• _What to produce_: What follows is a set of entries; retype all of them exactly.

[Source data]
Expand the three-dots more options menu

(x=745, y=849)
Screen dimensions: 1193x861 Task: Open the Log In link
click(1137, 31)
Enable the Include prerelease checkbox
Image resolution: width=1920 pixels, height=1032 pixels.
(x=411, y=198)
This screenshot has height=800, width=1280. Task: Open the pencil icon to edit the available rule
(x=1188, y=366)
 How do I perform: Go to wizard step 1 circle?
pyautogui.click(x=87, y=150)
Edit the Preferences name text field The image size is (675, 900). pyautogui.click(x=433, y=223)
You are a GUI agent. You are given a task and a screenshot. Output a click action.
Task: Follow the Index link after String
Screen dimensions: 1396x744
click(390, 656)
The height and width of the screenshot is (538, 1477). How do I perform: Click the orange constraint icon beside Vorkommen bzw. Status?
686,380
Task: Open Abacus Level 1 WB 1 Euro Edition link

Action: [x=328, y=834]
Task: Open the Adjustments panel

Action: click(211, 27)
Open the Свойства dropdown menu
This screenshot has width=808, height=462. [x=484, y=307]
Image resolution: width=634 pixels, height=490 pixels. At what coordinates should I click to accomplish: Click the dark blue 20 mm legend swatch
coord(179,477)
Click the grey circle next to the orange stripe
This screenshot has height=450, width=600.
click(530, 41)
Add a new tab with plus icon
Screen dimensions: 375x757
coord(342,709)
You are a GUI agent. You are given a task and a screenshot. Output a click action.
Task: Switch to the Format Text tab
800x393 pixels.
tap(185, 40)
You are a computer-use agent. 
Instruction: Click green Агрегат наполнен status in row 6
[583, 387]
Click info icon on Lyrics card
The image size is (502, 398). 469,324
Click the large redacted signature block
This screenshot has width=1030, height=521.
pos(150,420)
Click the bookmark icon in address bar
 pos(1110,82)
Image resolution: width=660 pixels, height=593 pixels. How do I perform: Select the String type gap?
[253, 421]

• _Problem solution_:
Expand the three-dots more options menu

(x=745, y=849)
Screen dimensions: 1193x861 Task: Open the Log In link
click(1137, 31)
Enable the Include prerelease checkbox
Image resolution: width=1920 pixels, height=1032 pixels.
(x=411, y=198)
This screenshot has height=800, width=1280. Task: Open the pencil icon to edit the available rule
(x=1188, y=366)
 How do I perform: Go to wizard step 1 circle?
pyautogui.click(x=87, y=150)
Edit the Preferences name text field The image size is (675, 900). pyautogui.click(x=433, y=223)
You are a GUI agent. You are given a task and a screenshot. Output a click action.
Task: Follow the Index link after String
Screen dimensions: 1396x744
click(390, 656)
The height and width of the screenshot is (538, 1477). How do I perform: Click the orange constraint icon beside Vorkommen bzw. Status?
686,380
Task: Open Abacus Level 1 WB 1 Euro Edition link

Action: [x=328, y=834]
Task: Open the Adjustments panel

Action: click(211, 27)
Open the Свойства dropdown menu
This screenshot has width=808, height=462. [x=484, y=307]
Image resolution: width=634 pixels, height=490 pixels. At what coordinates should I click to accomplish: Click the dark blue 20 mm legend swatch
coord(179,477)
Click the grey circle next to the orange stripe
This screenshot has height=450, width=600.
click(530, 41)
Add a new tab with plus icon
Screen dimensions: 375x757
coord(342,709)
You are a GUI agent. You are given a task and a screenshot. Output a click action.
Task: Switch to the Format Text tab
800x393 pixels.
tap(185, 40)
You are a computer-use agent. 
Instruction: Click green Агрегат наполнен status in row 6
[583, 387]
Click info icon on Lyrics card
The image size is (502, 398). 469,324
Click the large redacted signature block
This screenshot has width=1030, height=521.
pos(150,420)
Click the bookmark icon in address bar
 pos(1110,82)
Image resolution: width=660 pixels, height=593 pixels. How do I perform: Select the String type gap?
[253, 421]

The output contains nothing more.